Long-term lung function
A 2012 study specifically examined the link between smoking cannabis and long-term lung function over a 20-year period. The researchers found that occasional smoking wasn’t linked to adverse lung function.
Though they speculated that heavy smoking can cause lasting damage, they weren’t able to make a solid conclusion. The study lacked enough participants who heavily smoked cannabis.
It’s worth noting that smoking cannabis is associated with lasting lung damage if you also smoke tobacco. In a 2016 study , people who smoked cannabis and tobacco were more likely to have impaired lung function than those who only smoked tobacco.
Despite these findings, scientists are still learning how smoking cannabis affects lung health over time. More long-term studies are necessary.
According to a 2020 study , cannabis smoke contains 110 compounds with potentially toxic properties. Sixty-nine of these compounds are also found in tobacco smoke. As a result, many people wonder if smoking cannabis can cause lung cancer.
The research is mixed. A 2015 meta-analysis found a weak link between long-term cannabis smoking and lung cancer risk. An older 2006 study also found no association between long-term smoking and lung cancer.
However, a 2013 study , which spanned over 40 years, found that frequently smoking cannabis doubles the risk of lung cancer. The association persisted after the researchers adjusted their data for tobacco use, alcohol consumption, and respiratory disease.
Similarly, an older 2008 study found a connection between cannabis smoking and lung cancer after adjusting for cigarette smoking.
The Centers for Disease Control and Prevention (CDC) notes that it’s difficult to confirm a solid link. That’s because cannabis use often occurs alongside other behaviors that increase lung cancer risk, including cigarette smoking.
Therefore, more studies are needed involving people who smoke cannabis and not cigarettes.
It’s also possible for lung cancer to cause coughing. In this case, the coughing will be persistent or get worse over time. Other common symptoms of lung cancer include:
- coughing blood
- chest pain
- poor appetite
- unexplained weight loss
- new wheezing
- shortness of breath
Keep in mind that coughing has many potential causes. If you’re concerned about your coughing, visit your doctor.
As mentioned earlier, regularly smoking cannabis can lead to chronic bronchitis. Bronchitis is considered chronic if you have coughing and mucus for at least 3 months for 2 consecutive years.
Since chronic bronchitis causes persistent coughing, you’ll likely cough even when you’re not smoking.
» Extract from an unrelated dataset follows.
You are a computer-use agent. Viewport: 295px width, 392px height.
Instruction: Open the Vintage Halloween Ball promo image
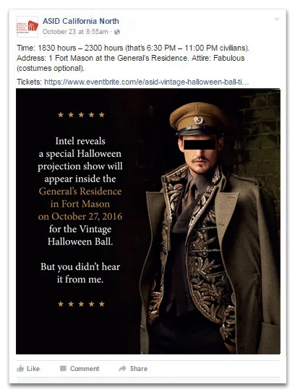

The cough might come and go, and it might get worse on some days. You may also have wheezing.
If you have chronic bronchitis due to smoking cannabis, quitting will decrease your symptoms.
Smoke can produce a cough reflex, which is your body’s way of getting rid of irritants. Researchers are still studying the long-term effects of smoking cannabis.
How Not to Cough When Smoking Weed
Some people believe that coughing while smoking weed induces a greater high and that it means the weed is just really strong.
Well, that’s not the case. Coughing is annoying and should be a red flag telling you to take it easy.
Anyway, there are probably not many people who enjoy the benefits of marijuana without having coughed at least once while doing so.
What we know for sure is that coughing is a sign that your precious lungs are irritated and that they are reacting negatively to cannabis.
But does it mean that smoking weed hurts your lungs in the long run?
Research on Coughing
A UCLA research from 2013 shows that the coughing caused by smoking weed is a short term issue that does not have a lasting health impact.
It also says that daily use of marijuana alone does not lead to any problems in lung function, except for possible increases in lung volume and modest increases in airway resistance of unclear clinical importance.
Therefore, no clear link to chronic obstructive lung disease has been established, for now.
Approximetly 25% of people cough while smoking, especially if they are tobacco users. That’s exactly the problem with existing research – there aren’t any studies only on subjects who have never smoked tobacco.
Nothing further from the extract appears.